Kerry Urges Hard Decisions for Peace Talks

John Kerry, US secretary of state, has urged Israeli and Palestinian leaders to take “hard decisions” to revive the Middle East peace process.

Kerry has been pressing Israel and the Palestinians to resume peace talks that broke down in September 2010.

“We’re getting toward a time now when hard decisions need to be made,” he said in Tel Aviv on Friday at the end of his fourth visit to the region since he took office in February.

The Palestinians have repeatedly said they will only resume negotiations if Israel halts construction on land seized in the 1967 war.

The Israeli government has said there should be no preconditions and prompted anger earlier this month when it moved to legalize four unauthorized West Bank settler outposts.

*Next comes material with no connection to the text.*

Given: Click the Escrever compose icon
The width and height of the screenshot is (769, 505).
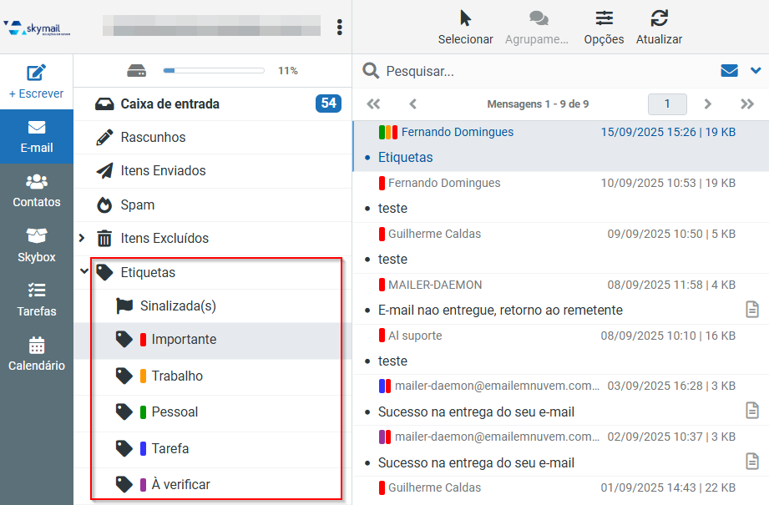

Kerry said he had raised the issue with Benjamin Netanyahu, Israeli prime minister.

“I made clear in my discussions that the parties should be focused on making progress toward … direct negotiations,” Kerry said, adding that each side needed to “refrain from provocative rhetoric or actions … that take us backwards”.

Skepticism and Cynicism

Meeting Mahmoud Abbas, Palestinian president, in Ramallah in the West Bank and Netanyahu in Jerusalem on Thursday, Kerry admitted there was skepticism and cynicism about his bid to broker new talks.

“I know this region well enough to know there is skepticism, in some quarters there is cynicism, and there are reasons for it. There have been bitter years of disappointment,” he said.

But he insisted: “It is our hope that by being methodical, careful, patient, but detailed and tenacious, that we can lay on a  path ahead that can conceivably surprise people and certainly exhaust the possibilities for peace.”

And in a powerful message to Palestinians, who are used to just seeing American motorcades sweep by into Abbas’s headquarters compound, Kerry went for a stroll along a Ramallah street.

Despite public pronouncements of support, there is growing frustration that there has been little sign of a shift in the long-held positions of the two sides.

Complicating efforts is the new Israeli government, which has moved more towards the right and includes some ministers who oppose a two-state solution.